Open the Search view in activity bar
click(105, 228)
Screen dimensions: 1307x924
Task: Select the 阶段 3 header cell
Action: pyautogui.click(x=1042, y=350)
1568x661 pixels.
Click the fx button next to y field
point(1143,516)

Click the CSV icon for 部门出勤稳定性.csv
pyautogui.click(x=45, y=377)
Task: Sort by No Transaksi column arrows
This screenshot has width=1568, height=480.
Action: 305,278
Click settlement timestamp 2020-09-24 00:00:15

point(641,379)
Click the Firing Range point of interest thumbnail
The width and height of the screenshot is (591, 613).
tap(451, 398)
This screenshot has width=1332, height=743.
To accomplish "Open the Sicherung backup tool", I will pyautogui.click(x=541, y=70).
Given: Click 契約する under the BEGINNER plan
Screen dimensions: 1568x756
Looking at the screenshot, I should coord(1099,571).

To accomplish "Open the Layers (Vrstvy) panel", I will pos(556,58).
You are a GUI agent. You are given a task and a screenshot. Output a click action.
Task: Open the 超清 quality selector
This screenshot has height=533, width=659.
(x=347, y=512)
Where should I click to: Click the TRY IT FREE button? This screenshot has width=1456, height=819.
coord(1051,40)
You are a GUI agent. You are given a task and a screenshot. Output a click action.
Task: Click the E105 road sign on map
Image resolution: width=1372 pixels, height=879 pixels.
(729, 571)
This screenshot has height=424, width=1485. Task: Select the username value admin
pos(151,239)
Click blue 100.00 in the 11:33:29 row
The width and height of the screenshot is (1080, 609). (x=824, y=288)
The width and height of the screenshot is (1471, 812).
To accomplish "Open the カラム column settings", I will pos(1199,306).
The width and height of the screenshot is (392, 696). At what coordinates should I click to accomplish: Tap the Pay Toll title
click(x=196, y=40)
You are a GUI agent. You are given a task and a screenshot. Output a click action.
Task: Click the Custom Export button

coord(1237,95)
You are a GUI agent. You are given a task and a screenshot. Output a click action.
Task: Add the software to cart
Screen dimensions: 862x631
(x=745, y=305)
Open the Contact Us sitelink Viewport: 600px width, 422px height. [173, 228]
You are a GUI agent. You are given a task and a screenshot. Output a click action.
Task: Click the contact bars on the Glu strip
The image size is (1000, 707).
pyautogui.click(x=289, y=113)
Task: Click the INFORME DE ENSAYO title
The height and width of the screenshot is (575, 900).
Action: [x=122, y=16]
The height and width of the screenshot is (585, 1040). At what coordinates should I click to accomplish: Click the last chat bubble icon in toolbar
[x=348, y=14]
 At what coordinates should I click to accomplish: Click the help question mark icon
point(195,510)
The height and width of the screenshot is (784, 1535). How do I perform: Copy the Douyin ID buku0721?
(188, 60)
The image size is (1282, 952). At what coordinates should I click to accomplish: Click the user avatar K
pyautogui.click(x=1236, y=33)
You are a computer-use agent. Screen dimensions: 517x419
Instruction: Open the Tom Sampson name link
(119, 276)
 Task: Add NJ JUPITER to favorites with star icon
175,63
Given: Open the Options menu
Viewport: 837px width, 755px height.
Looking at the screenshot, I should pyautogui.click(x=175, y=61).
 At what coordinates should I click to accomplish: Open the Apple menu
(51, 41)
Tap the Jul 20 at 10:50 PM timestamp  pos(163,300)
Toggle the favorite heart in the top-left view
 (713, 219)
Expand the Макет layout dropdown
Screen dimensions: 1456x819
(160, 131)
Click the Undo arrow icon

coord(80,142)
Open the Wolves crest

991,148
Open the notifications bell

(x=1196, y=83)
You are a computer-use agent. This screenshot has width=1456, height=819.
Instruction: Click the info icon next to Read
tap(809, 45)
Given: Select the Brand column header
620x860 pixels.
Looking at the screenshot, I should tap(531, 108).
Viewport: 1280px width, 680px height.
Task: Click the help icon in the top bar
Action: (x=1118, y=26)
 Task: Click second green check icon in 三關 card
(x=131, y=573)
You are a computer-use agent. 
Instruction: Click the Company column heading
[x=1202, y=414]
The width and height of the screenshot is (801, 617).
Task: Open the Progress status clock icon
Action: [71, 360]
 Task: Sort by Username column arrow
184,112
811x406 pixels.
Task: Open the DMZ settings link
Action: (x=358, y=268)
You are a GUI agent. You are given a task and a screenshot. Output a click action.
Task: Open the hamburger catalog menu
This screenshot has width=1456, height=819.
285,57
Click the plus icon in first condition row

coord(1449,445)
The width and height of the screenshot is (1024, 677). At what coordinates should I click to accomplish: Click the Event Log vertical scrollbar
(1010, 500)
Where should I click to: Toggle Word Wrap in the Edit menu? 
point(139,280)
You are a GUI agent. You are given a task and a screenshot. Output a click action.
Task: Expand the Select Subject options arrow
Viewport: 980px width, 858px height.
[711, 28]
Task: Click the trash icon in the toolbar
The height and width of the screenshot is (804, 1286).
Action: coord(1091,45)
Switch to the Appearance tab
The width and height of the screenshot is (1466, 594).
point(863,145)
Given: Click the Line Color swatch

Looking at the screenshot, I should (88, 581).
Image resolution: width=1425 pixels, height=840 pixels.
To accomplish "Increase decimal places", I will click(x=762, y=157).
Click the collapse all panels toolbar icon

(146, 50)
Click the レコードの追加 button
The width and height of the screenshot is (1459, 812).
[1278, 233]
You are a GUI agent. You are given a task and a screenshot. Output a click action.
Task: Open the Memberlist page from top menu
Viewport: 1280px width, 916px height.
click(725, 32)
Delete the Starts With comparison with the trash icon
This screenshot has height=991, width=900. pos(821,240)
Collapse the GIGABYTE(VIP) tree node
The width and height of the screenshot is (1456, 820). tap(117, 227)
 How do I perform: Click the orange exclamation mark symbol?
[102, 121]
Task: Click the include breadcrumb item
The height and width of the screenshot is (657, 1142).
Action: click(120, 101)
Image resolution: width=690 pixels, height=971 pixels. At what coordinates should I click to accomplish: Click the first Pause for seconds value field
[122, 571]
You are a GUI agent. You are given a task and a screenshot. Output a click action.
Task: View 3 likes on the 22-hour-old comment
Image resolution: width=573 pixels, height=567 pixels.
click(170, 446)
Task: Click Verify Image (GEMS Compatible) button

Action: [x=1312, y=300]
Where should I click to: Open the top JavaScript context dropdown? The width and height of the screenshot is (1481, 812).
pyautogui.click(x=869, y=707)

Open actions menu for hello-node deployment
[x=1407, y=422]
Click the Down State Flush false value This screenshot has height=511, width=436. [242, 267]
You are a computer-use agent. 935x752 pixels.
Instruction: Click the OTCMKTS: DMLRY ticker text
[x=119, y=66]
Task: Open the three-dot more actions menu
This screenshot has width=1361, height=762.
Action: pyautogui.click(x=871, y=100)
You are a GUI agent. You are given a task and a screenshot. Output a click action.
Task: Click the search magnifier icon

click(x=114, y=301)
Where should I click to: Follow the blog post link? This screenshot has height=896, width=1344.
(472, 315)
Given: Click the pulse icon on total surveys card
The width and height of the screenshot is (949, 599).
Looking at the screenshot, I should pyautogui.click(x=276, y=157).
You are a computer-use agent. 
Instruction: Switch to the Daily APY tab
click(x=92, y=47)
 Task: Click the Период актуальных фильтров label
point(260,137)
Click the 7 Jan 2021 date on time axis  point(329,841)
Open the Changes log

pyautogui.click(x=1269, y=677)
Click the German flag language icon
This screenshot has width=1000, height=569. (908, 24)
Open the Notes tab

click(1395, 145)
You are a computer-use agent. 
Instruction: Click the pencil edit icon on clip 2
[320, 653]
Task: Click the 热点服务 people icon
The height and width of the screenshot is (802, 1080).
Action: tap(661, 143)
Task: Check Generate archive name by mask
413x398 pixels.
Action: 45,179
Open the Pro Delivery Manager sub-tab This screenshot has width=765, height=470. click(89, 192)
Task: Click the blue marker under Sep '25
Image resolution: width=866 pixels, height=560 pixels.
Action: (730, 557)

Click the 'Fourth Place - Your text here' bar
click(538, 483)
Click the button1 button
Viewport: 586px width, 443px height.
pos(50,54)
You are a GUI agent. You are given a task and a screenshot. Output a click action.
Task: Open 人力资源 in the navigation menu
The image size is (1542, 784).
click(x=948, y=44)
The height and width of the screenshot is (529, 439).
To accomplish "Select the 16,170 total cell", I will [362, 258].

-*-

→ What you are asked to do:
Copy out the records above, from the first line through the line containing "point(1143,516)", inclusive.

→ Finished task:
Open the Search view in activity bar
click(105, 228)
Screen dimensions: 1307x924
Task: Select the 阶段 3 header cell
Action: pyautogui.click(x=1042, y=350)
1568x661 pixels.
Click the fx button next to y field
point(1143,516)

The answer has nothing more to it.